Pas question bien sûr de se lancer ici dans une réflexion de fond sur la "crise des vocations" que connaît la France depuis un demi-siècle. Je préfère, dans le cadre de ce blog qui ne se prête qu'à des réflexions personnelles, dire quelques convictions nées de l'expérience de vingt-deux ans de ministère :
- La crise que nous traversons est durable. Il y a certes des instituts religieux, des diocèses qui "appellent" davantage que d'autres : mais cela ne fait pas augmenter le nombre de vocations sacerdotales dans l'ensemble de notre pays. La raison pour laquelle la crise ne va pas se terminer de sitôt est simple : avant d'être prêtre, on est d'abord un disciple du Christ, et avant d'être disciple, on est croyant. Le nombre des croyants allant s'amenuisant, on ne risque pas, à court et à moyen terme, de voir davantage d'apôtres se lever. Je suis frappé de voir combien de personnes s'attristent de cette diminution, sans comprendre que la meilleure manière d'inverser la tendance serait de répondre pour elles-mêmes à l'appel.

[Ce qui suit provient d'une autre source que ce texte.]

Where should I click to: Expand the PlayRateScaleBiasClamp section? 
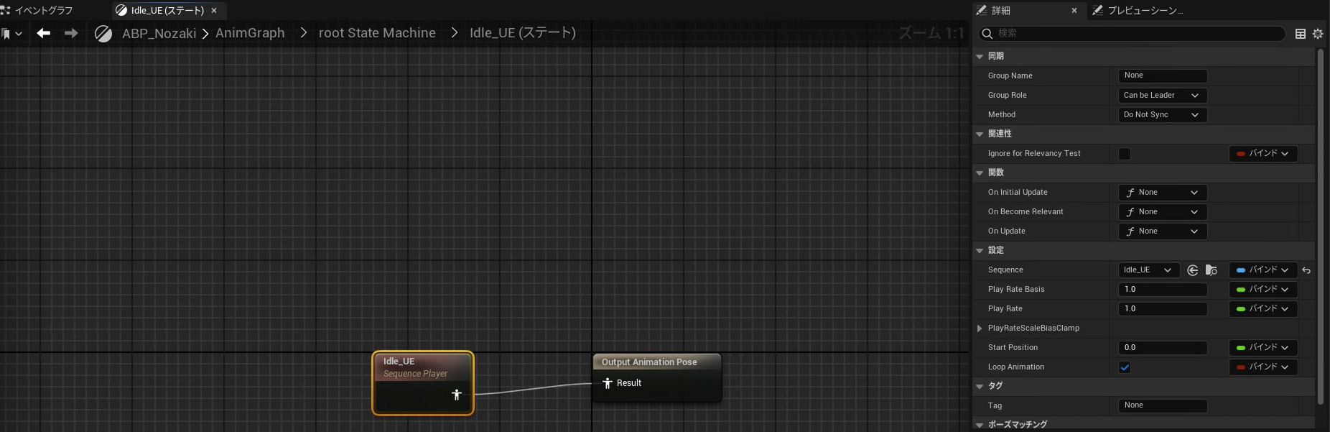point(980,328)
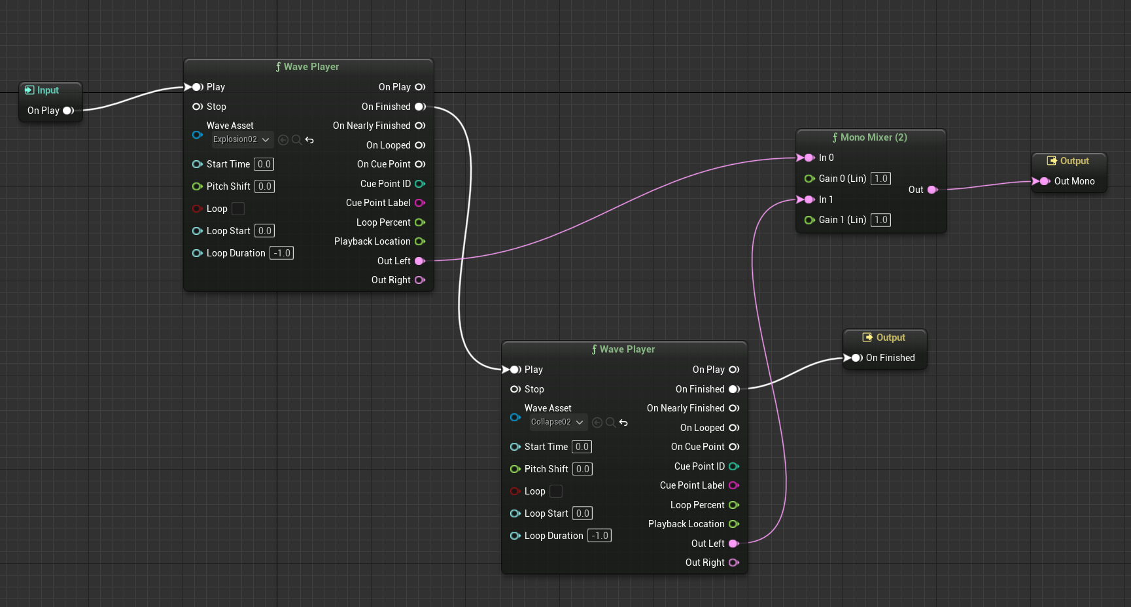This screenshot has width=1131, height=607.
Task: Enable Loop checkbox on Explosion02 Wave Player
Action: click(x=238, y=209)
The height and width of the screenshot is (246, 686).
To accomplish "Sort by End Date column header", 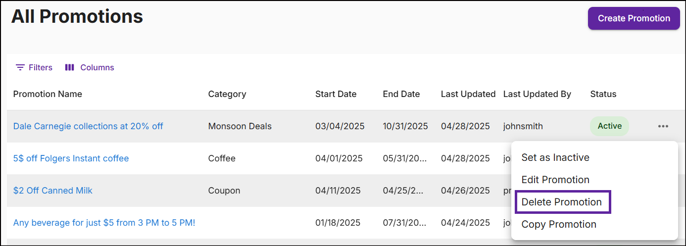I will point(401,94).
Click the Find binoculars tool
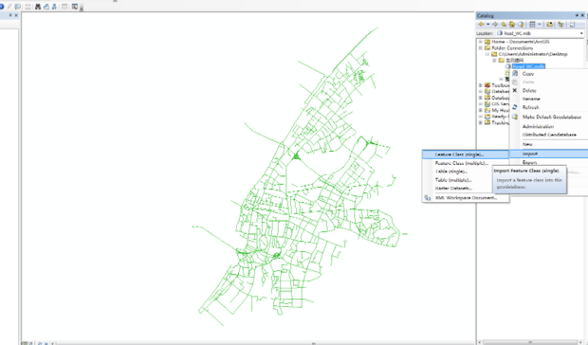This screenshot has height=345, width=588. coord(38,7)
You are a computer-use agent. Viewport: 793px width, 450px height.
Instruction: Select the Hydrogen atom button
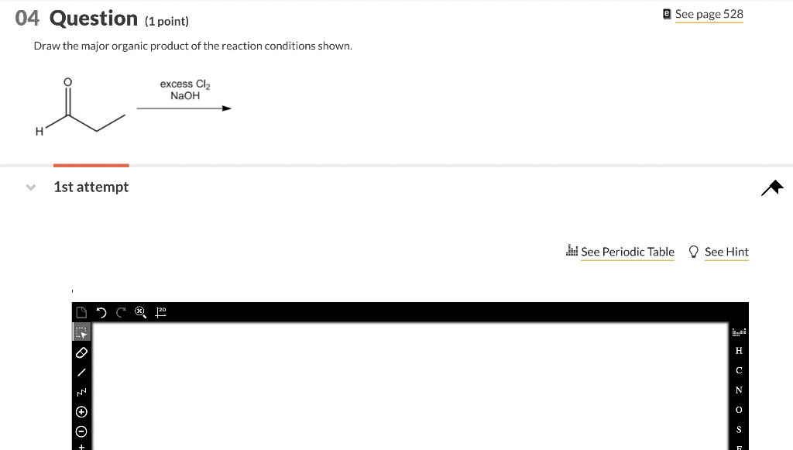pyautogui.click(x=738, y=350)
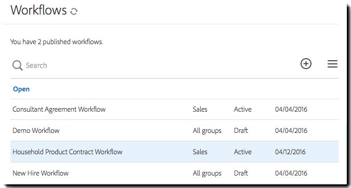Click the Workflows page heading

point(38,10)

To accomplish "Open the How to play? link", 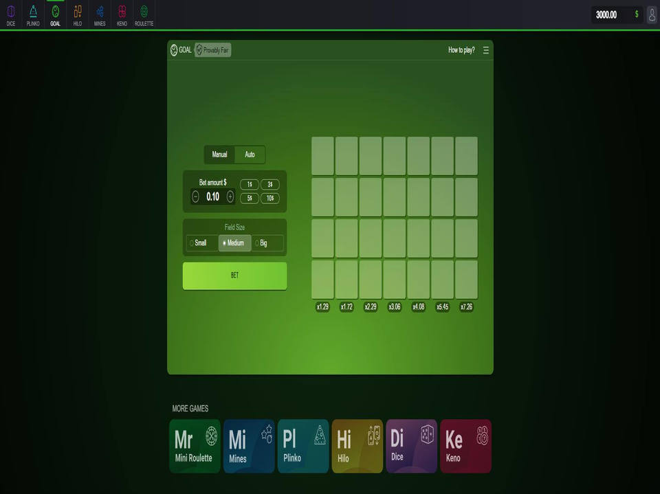I will [461, 50].
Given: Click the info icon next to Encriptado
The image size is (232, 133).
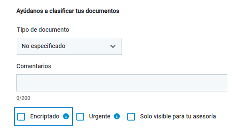Looking at the screenshot, I should [66, 116].
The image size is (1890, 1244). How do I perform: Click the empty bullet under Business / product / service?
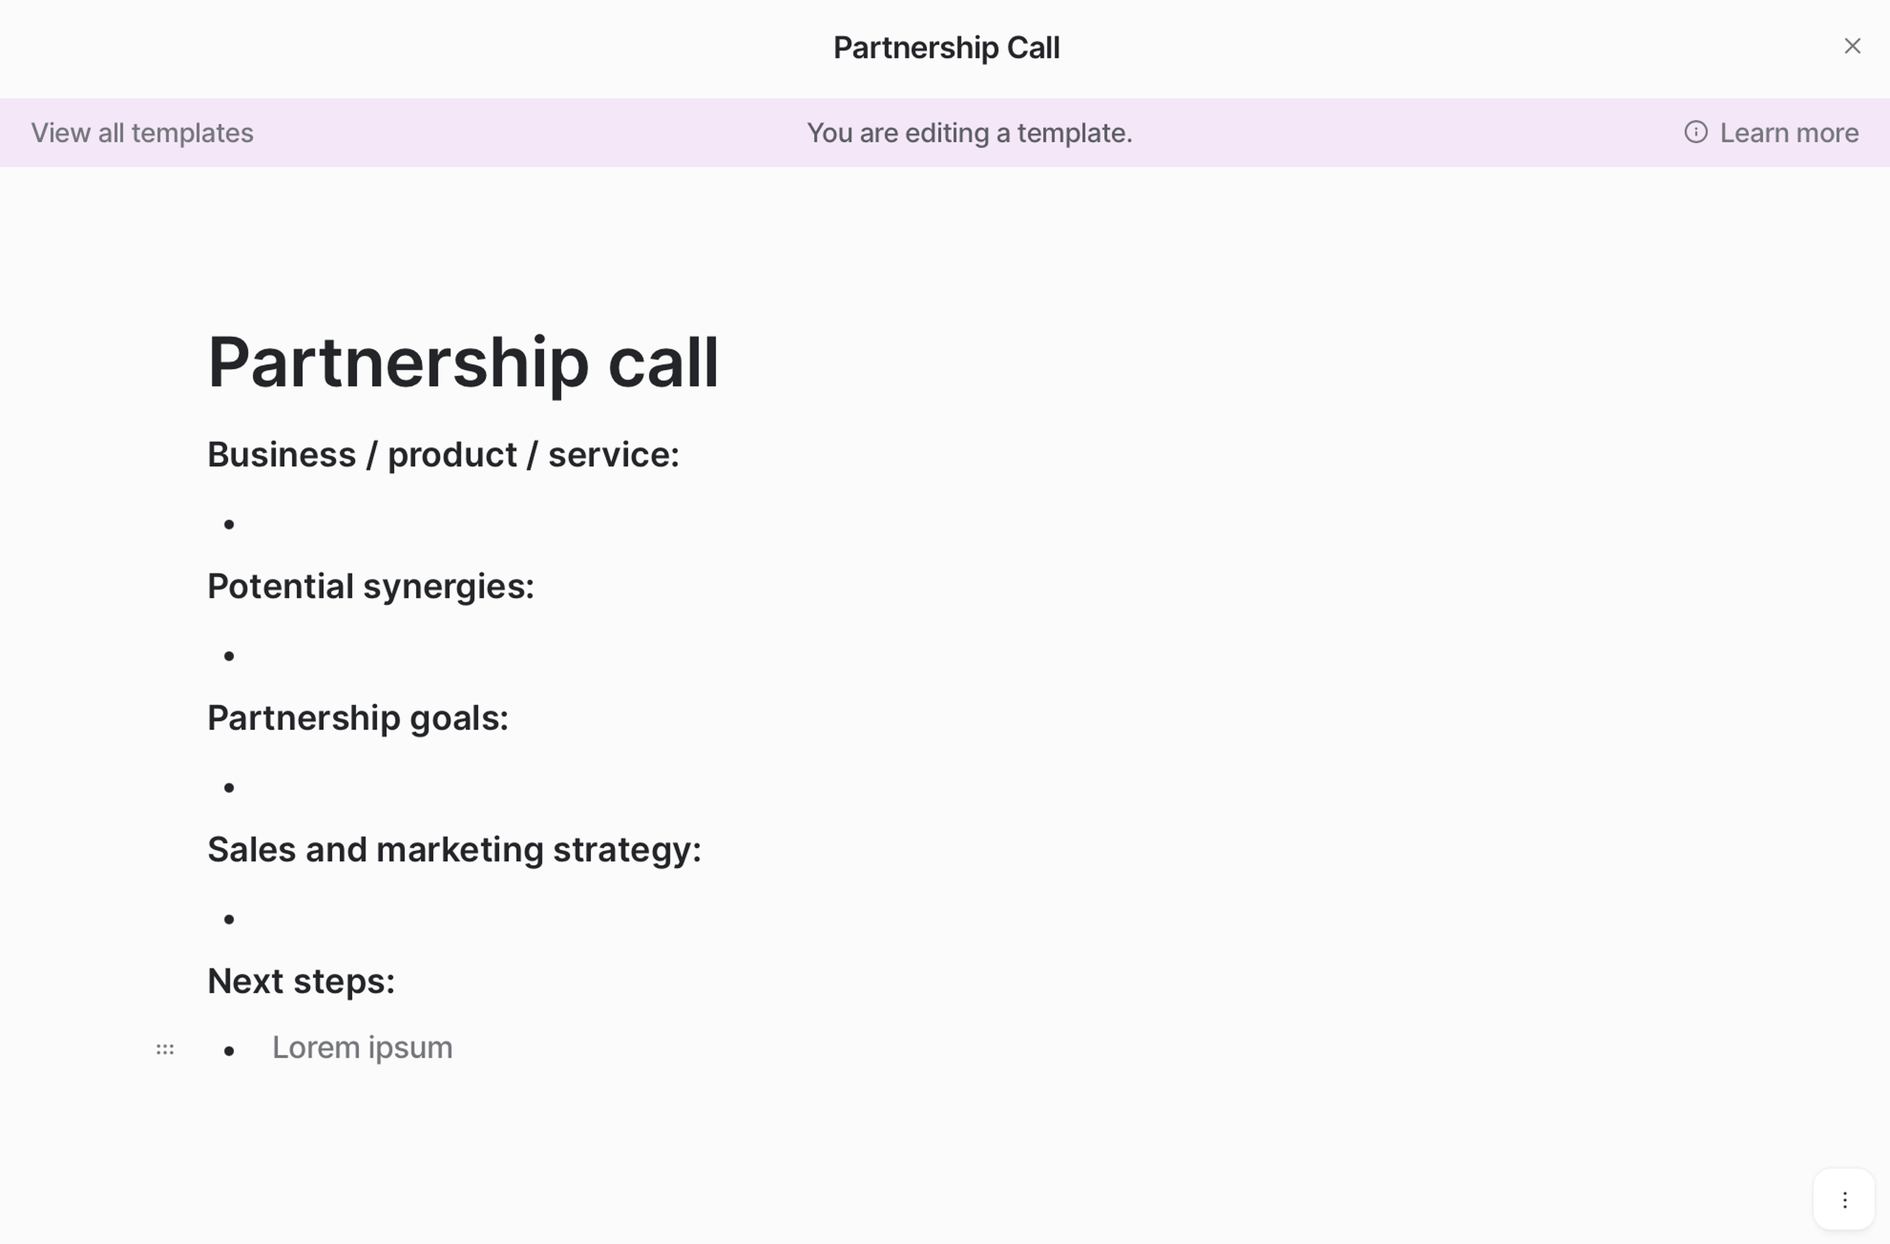point(318,524)
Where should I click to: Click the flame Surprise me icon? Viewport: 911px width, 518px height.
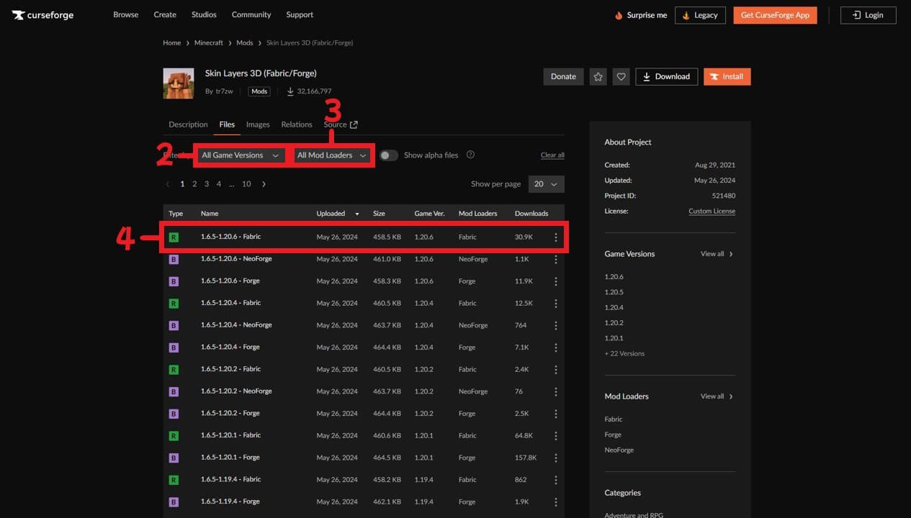click(618, 15)
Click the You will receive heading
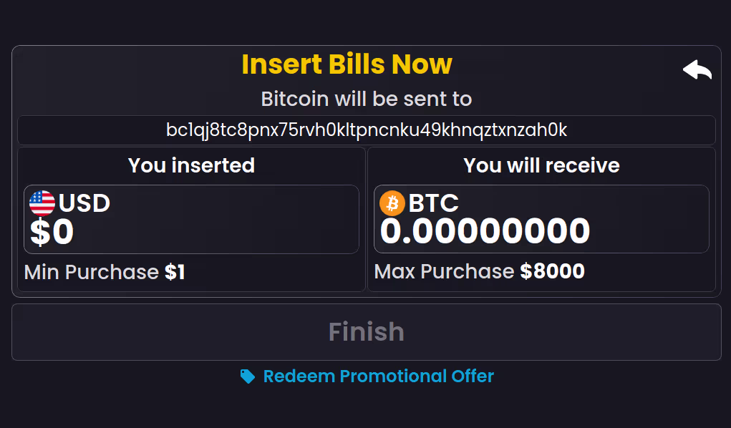Screen dimensions: 731x428 click(541, 165)
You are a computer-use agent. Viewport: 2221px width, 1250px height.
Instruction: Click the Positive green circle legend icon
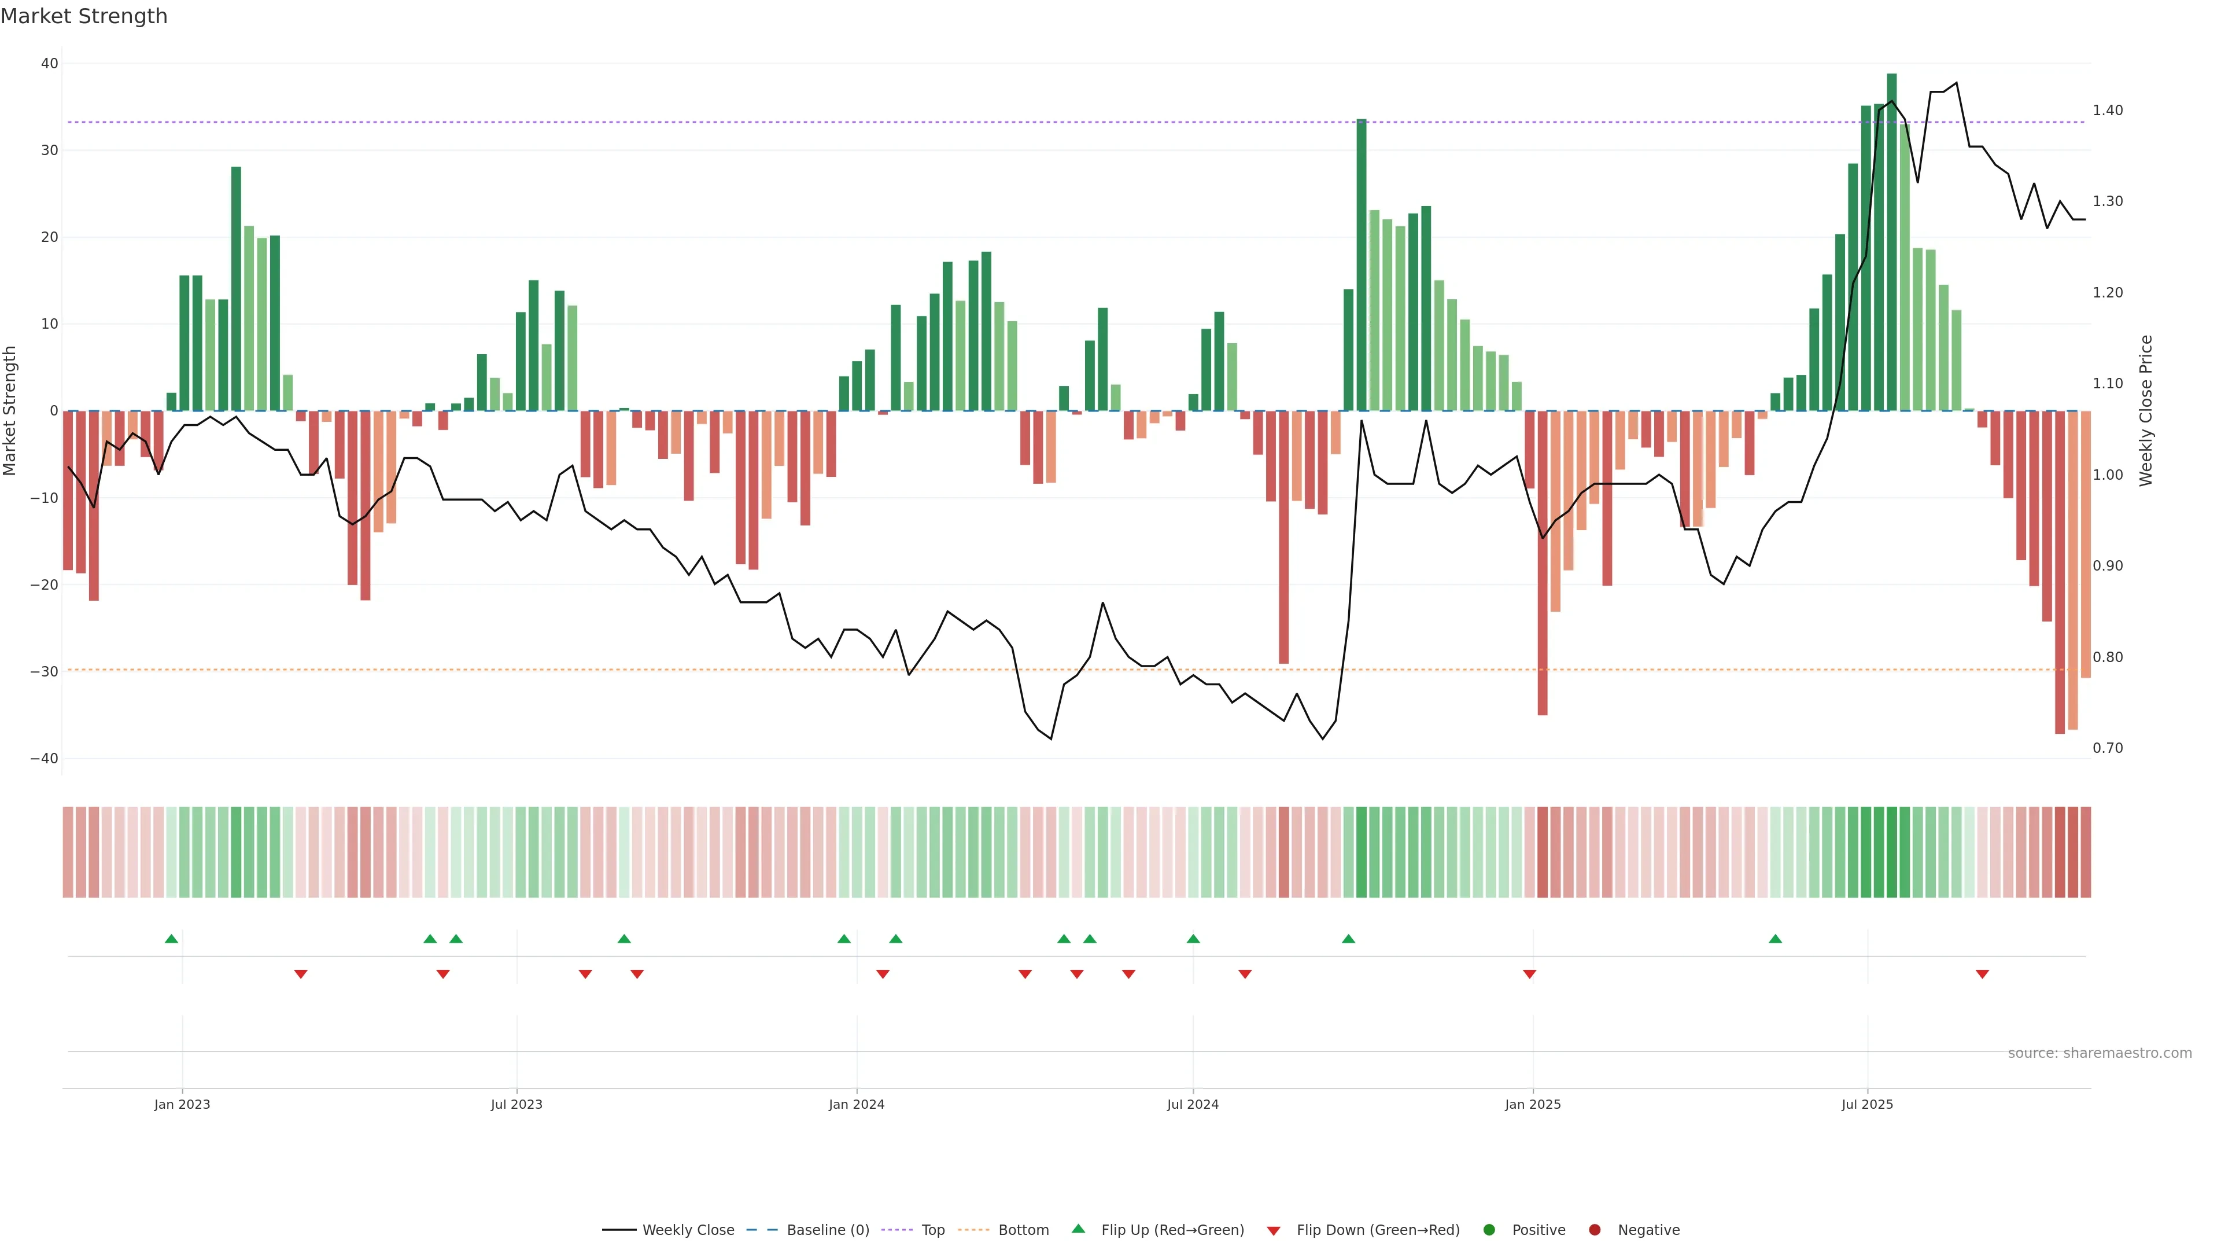(1489, 1229)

- Le cercle qui s'ouvre là est un cercle vicieux. On ne peut imaginer d’Église (catholique, j'entends) sans prêtres. Moins il y aura de prêtres, moins il y aura de croyants. Moins il y aura de croyants, moins il y aura de prêtres. Car la foi naît de la rencontre avec le Christ dans les sacrements, et de la prédication de l’Évangile par les apôtres. On pourra inventer tous les nouveaux ministères que l'on voudra, réorganiser avec toujours plus d'efficacité nos communautés chrétiennes, il faudra toujours des prêtres. Nous devons d'ailleurs être attentif à ces réorganisations : si elles induisent l'idée que l’Église pourrait se satisfaire d'un tout petit nombre de prêtres, que les baptisés peuvent suffire à l'essentiel de la tâche apostolique, elles risquent d'affaiblir l'urgence de l'appel. Il faut donc davantage de prêtres dans l’Église de France aujourd'hui.
- Par contraste, j'ai la chance d'enseigner chaque année en Afrique. J'y rencontre une Église étonnamment jeune et dynamique, un clergé dans lequel à mon âge on est déjà un ancien. Parmi ces séminaristes et ces prêtres, beaucoup s'attristent de ce qu'ils savent de la situation dans les Eglises-mères : la maman n'enfante plus. Ils se font, certes, une idée fausse de notre vie ecclésiale, qui conserve un beau dynamisme. Mais ils ont compris le danger qui nous guette. Parmi eux, un bon nombre souhaite consacrer tout ou partie de leur vie à la mission à l'étranger. Ils le font un peu au hasard, en écrivant à tous les évêques du monde, ou en se confiant à telle ou telle relation amicale nouée à l'occasion d'un voyage. Ils ne trouvent pas l'institution qui pourrait les aider à réaliser leur désir, car elle n'existe pas. C'est sans doute à nous de l'inventer.